Bush works against the interests of his base even as he relies on
them to help carry out his destructive policies, while bin Laden
works against the spirit and letter of Islam even as he depends on
zealots to carry out his own imperialistic pipe dreams. The Bush
Qaeda now has a very stark problem to confront: Dubya has made clear
that he is more interested in encouraging globalization and the
outsourcing of jobs than in protecting the country from disaster and
terrorism. The Dubai ports debacle was not just a two-week-long
political game. It was a potential lesson, calling attention to the
importance of the infrastructure, the declining state of the U.S.

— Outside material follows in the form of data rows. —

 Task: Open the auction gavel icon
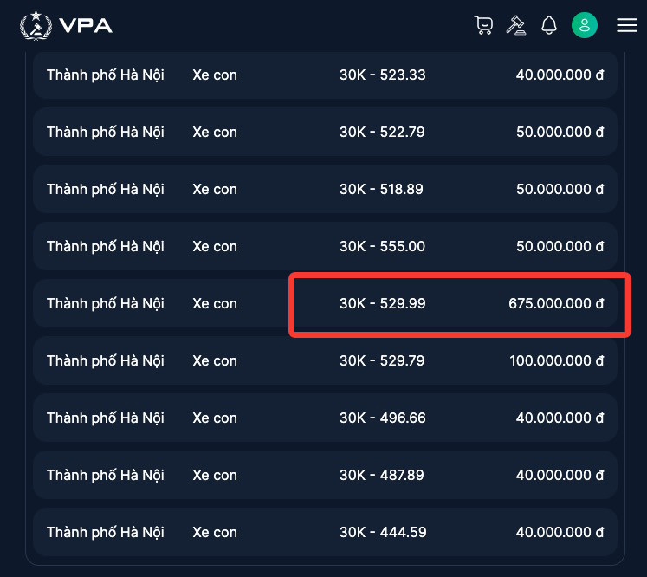(x=516, y=25)
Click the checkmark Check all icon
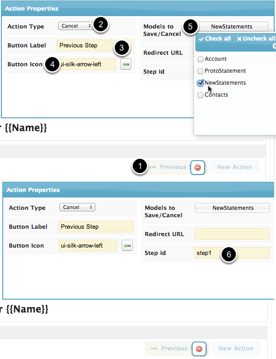276x359 pixels. 201,39
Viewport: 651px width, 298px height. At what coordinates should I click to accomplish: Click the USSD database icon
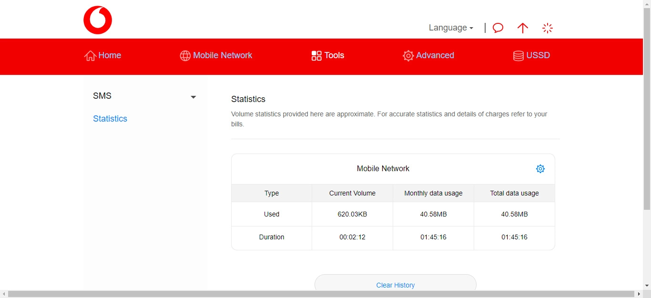coord(518,55)
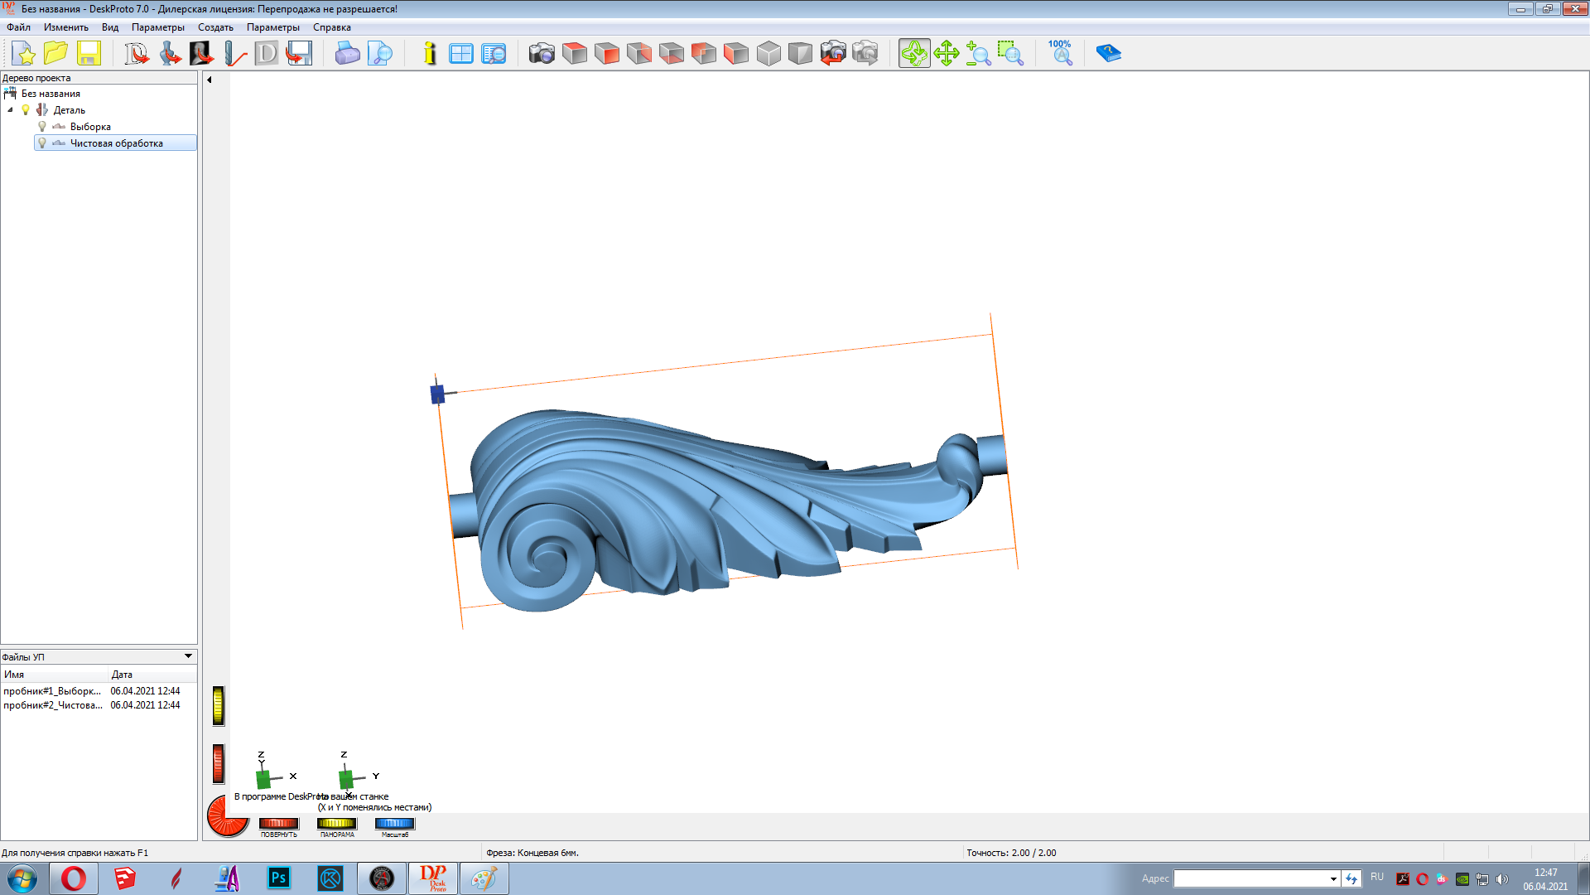This screenshot has width=1590, height=895.
Task: Click the 100% zoom all icon
Action: (x=1060, y=53)
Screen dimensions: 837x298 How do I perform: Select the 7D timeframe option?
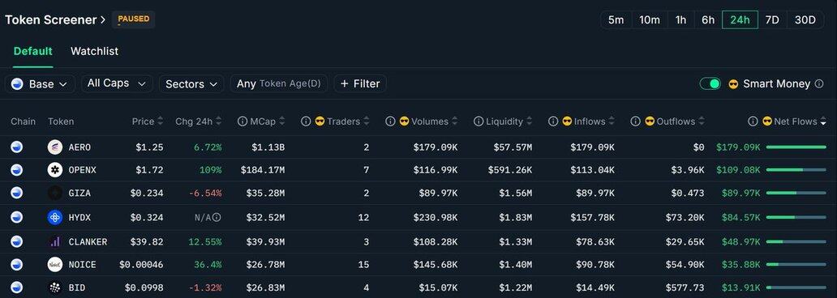(772, 19)
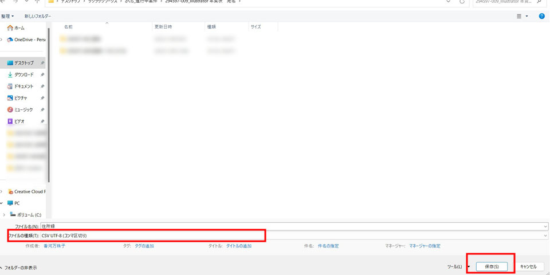The image size is (550, 275).
Task: Expand the ボリューム (C:) drive node
Action: click(x=5, y=215)
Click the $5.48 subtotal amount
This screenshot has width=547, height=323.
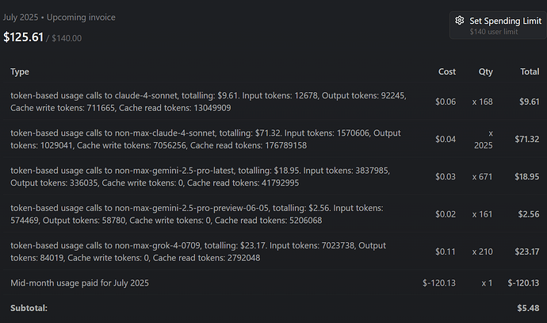528,308
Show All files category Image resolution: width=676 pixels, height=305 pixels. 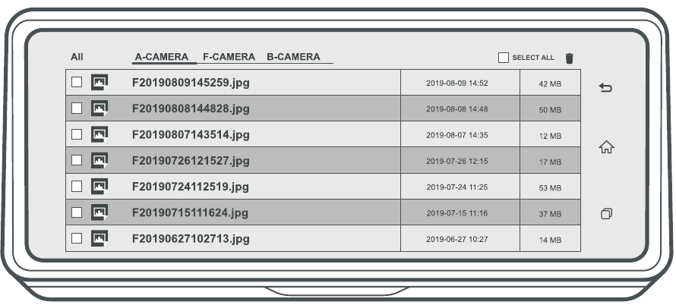click(77, 57)
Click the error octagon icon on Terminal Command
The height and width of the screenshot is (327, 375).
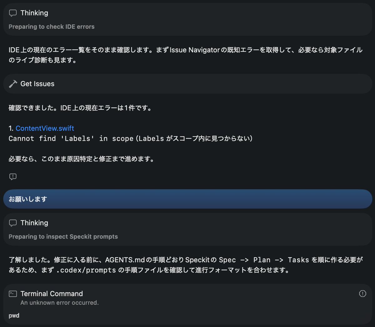tap(362, 294)
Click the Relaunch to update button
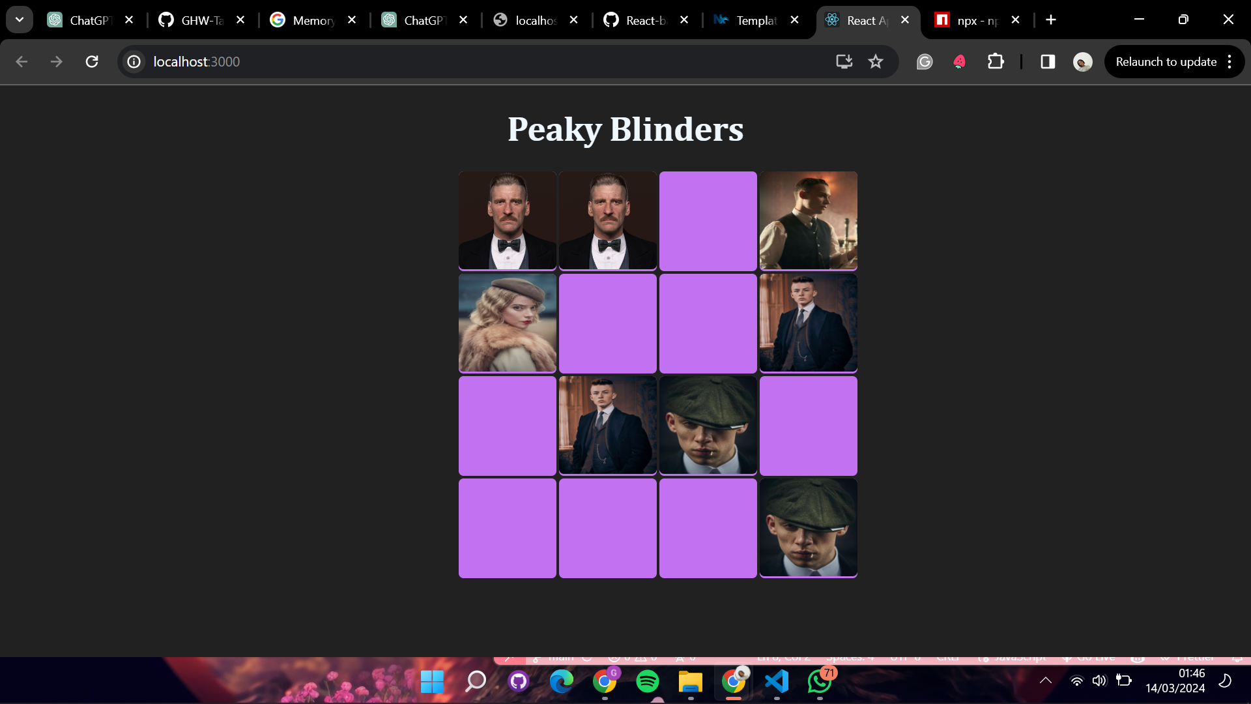 coord(1166,61)
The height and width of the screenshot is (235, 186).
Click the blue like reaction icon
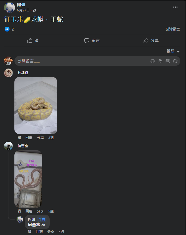tap(7, 29)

economy, and the mercurial and troublesome nature of the American
subconscious. If Americans don’t wake up pretty soon, they will find
out what it’s like being the economic colony of people who can make
things.
“The United Arab Emirates are threatening to not buy any of
our products…oooooh!...We got them there too, we don’t MAKE any
products in America anymore!” – Jay Leno’s monologue, The Tonight
Show
The Republicans, swords drawn like a modern-day army of Don
Quixotes, have emerged victorious from a battle with phantom
windmills of their own construction. They have brought down the
threat of Dubai Ports World, complete with displays of 21st century
machismo. One wonders whether or not their theatrics will once again
distract the American people from looking closely at the underlying
systemic causes of a rather small symptom.
Bush’s Qaeda
Perhaps the depth of the reaction to the Dubai deal was partly
the result of the administration of George Walker Bush and its
demonization of the Middle East. Apparently Bush’s base did not
notice when Bush held hands with the now King of Saudi Arabia and
kissed him goodbye. Bush’s base did follow the implications of
Bush’s linking of Saddam Hussein with Osama bin Laden by blaming all
Arabs for September 11. Lord knows, yours truly did not make the
connection, burdened as he is by an avid reading of world history.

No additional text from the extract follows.